──────── Reading passage
Saturday, December 06, 2008

I am back I guess…..
I’m rather pleased with myself! Things seem quite nice actually. The more things seem to be ‘falling apart’ the more they seem to be falling into place.
What I mean is…… well you know what I mean. If you don’t then, my imagination is as good or as bad as yours’! Its been a while since I woke up in the morning “up as a daisy” and so I shalln’t allow it to go waste. So lets talk business. Lets talk about SORRY BHAI.
“Very sorry indeed!”
“Do the words painful and unusual torture mean anything to you!”
Were the reactions I got from some friends who watched the film, one of whom hadn’t slept in 24 hrs. Now you must thing that is no big deal! Yes for me it isn’t. I can make do with 8 hours of sleep over a span of something like 6-7 days and I’m still sane! Well almost sane, for how is one to define sanity. That’s a whole different debate. Lying in bed wondering when a rickety old fan is going to fall on one’s head isn’t exactly sane per say. But then again here I am!
────────────────
Goals
1. In the blog post about the film Sorry Bhai, how long had one of the friends who watched the film gone without sleep?
2. Please continue the blog post about the film Sorry Bhai from its final sentence onward.
──────── Dataset excerpt
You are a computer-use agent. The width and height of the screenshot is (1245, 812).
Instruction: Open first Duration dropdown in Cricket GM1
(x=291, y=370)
────────────────
Final results
1. 24 hours.

2.
Getting back to SORRY BHAI, being a person of a rather ‘sunny disposition’ I cant help but look at the ‘sunny side’ of things. It was fun! A whole bunch of people who went on a vacation to Mauritius and once they got there, having realized that they have camera, crew and the whole paraphernalia required to make a film decided to do just that while they were at it. Why does everything have to be logical and coherent?! This is what modern existence does to us; turns us in to material causality seeking creatures. Its like what happens when a cat sees a ball roll across the room, it runs after it. Similarly a kid runs after the ball. The ball is what is of any consequence to a child or a cat! But to us “rational beings” the ball is of no consequence but what concerns us is the source of the ball! Why does there have to be a logic or a narrative that connects a sequence of events? May be there is a whole different rationale in operation that we being “material causality seeking rational beings” absolutely fail to understand. Why should one have a character’s dialogues dubbed in bad Hindi when the actor is perfectly capable of delivering the same? Is it anybody’s fault that we find something predictable?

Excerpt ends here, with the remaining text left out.